Yuknavitch is at pains to tell us that this book isn’t an addiction memoir, but about life, and ‘the will to end’. She was the only witness to her mother’s first suicide attempt:

…I have a sister who walked around for nearly two years when she was seventeen with razor blades in her purse seeing if she could outlive the long wait waiting to get out of our family.

I know that will well now. It’s the will of certain mothers and daughters. It comes from living in bodies that can carry life or kill it.

Yet, Lidia survives through all the drink, drugs and tons of wild sex with men and women, including the late cult author Kathy Acker, (sometimes quite graphic yet enthusiastic and lyrically described!). She ends up blagging her way into (the) Ken Kesey’s writers workshop back in Oregon. He persuaded her that she was good at things other than just swimming, and in his last years was very much a mentor to her. I love Yuknavitch’s way of describing her writing as ‘wordhouses’ – of which she declaims: ‘I am a wrecker and maker of wordhouses.’ how cool is that?

Watery metaphors abound, flowing through her memoir, echoing her other themes of birth, rebirth, and as we’ve already seen, death too. It’s not spoiling things really to tell you that Yuknavitch has been in a happy place for some time now, her memoir was originally published in 2010 after Chuck Palanuik dared her to write it, picked up by Canongate for UK publication last year.

The Chronology of Water is one of those books that grabs you, shakes you up and doesn’t let go until the end. Yuknavitch’s text goes from semi-stream of consciousness to a chatty style, but always utterly frank, engaging and confrontational at times. I am very glad to have discovered Yuknavitch, this memoir was mesmerising, and now would love to read her fiction, most recently The Book of Joan, which is a spec fiction retelling of Joan of Arc’s story. (10/10)


Source: Own copy from the TBR. Lidia Yuknavitch, The Chronology of Water (Canongate 2019) hardback, 291 pages. BUY at Blackwell’s or Amazon UK (affiliate links)
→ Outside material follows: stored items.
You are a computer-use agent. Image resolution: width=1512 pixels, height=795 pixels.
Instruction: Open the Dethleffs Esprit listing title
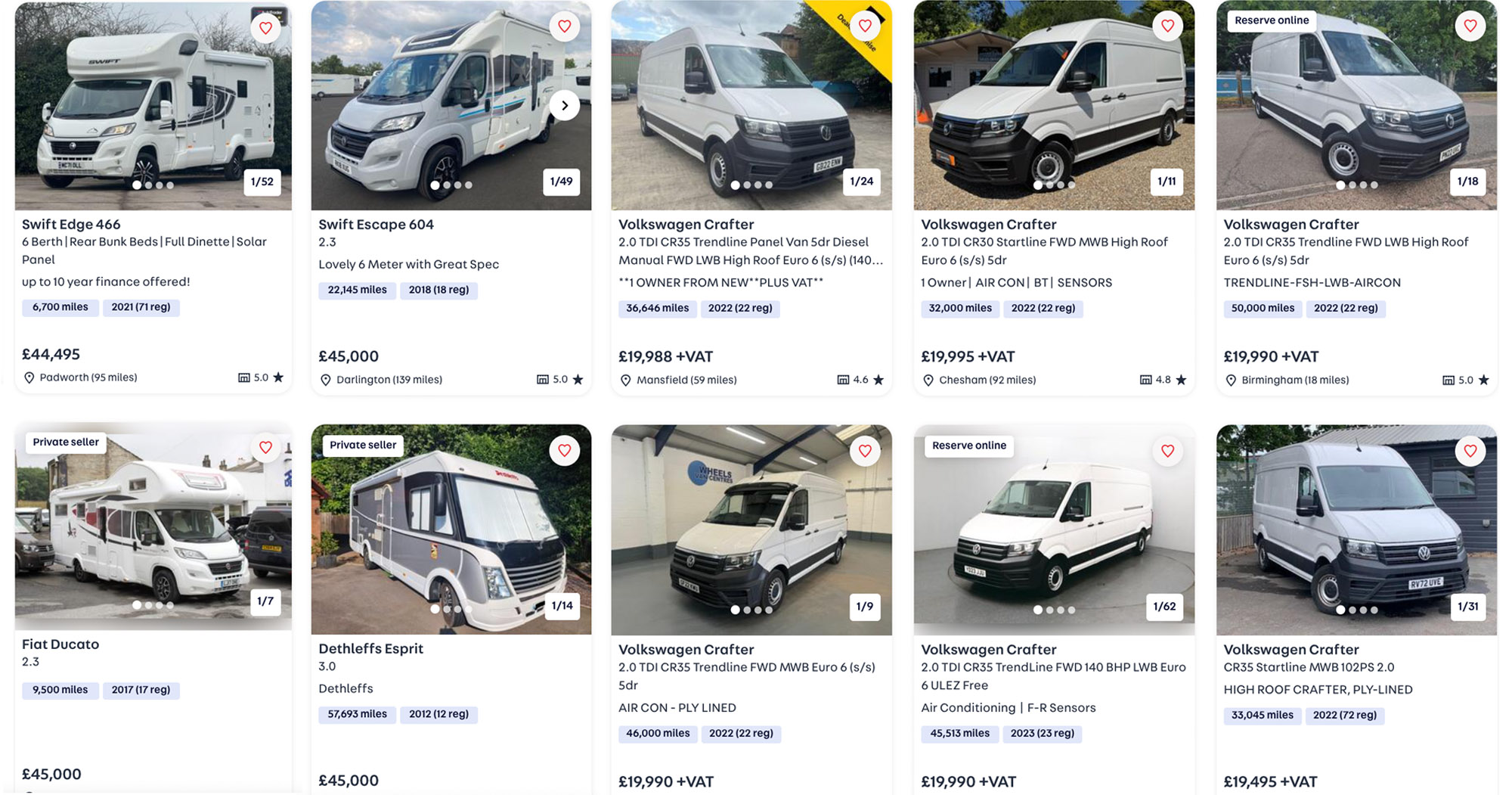(x=370, y=648)
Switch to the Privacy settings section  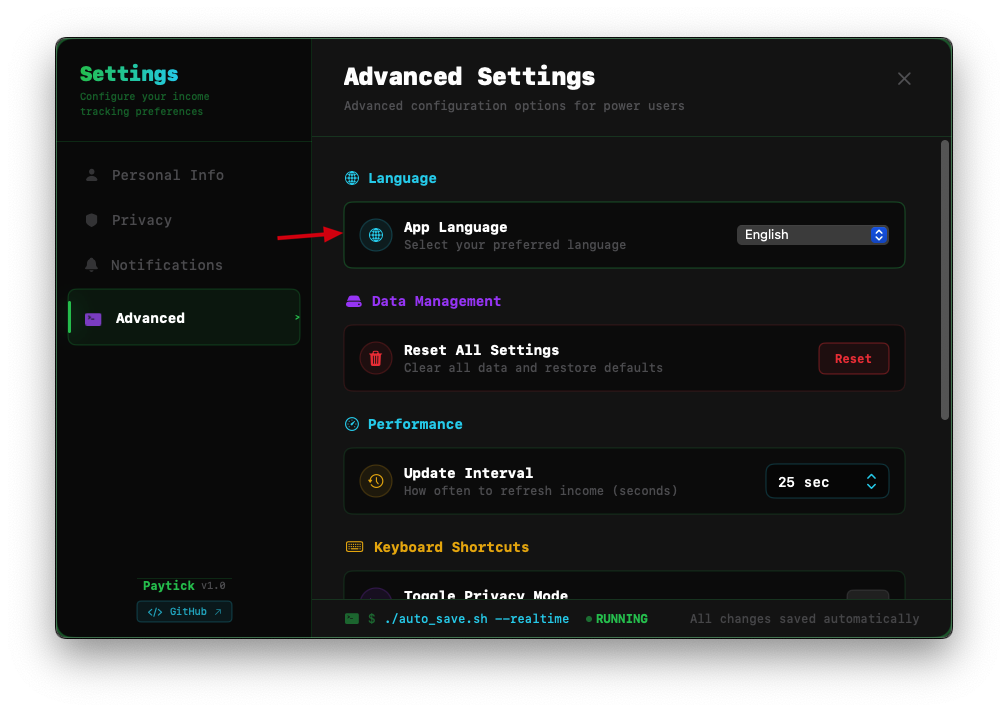click(141, 220)
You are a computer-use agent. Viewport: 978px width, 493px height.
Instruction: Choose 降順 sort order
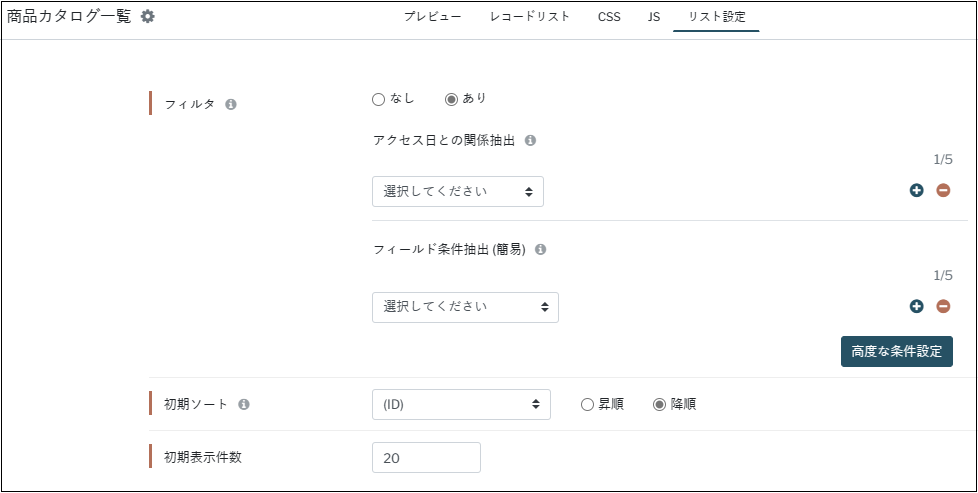pos(659,405)
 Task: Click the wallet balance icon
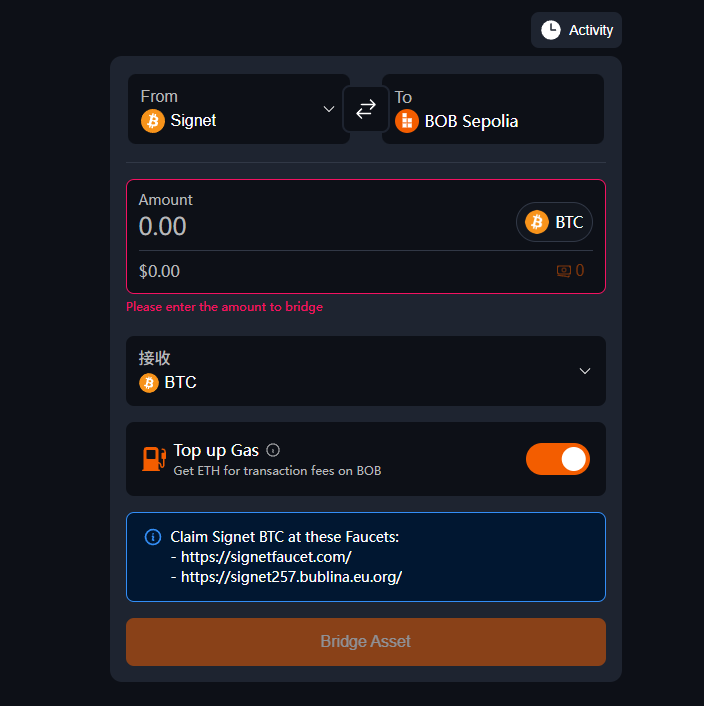564,270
17 thoughts on “The Chronology of Water by Lidia Yuknavitch

    • AnnaBookBel says:

      I shall look out for Joan in the library methinks. This was amazing though – hard to believe her life wasn’t fiction.

    • AnnaBookBel says:

      If you’ve read Acker, who is truly outrageous, you’ll find Yuknavitch a ball. I read Blood and Guts in High School when it first came out in the mid 80s – I wasn’t prepared for it then! But I don’t know if I’d want to re-read it now either.

  1. Rebecca Foster says:

    I’m so pleased my review inspired you to seek this out. It’s a real slap-you-in-the-face kind of book; while one wouldn’t want all one’s reads to be quite so intense, it certainly makes for a memorable reading experience. I haven’t read anything else by Yuknavitch; I’m not sure I’d enjoy her fiction, but I’d be willing to try something.

    • AnnaBookBel says:

      The intensity of this memoir was something else – couldn’t put it down! I would now like to try some of her fiction, as I’m glad she survived it all!

    • AnnaBookBel says:

      I know you loved Young God, so I’m sure you would find a similar experience with this – except it really happened.

    • AnnaBookBel says:

      I shall definitely look to the library for The Book of Joan, or try some of her short stories I think.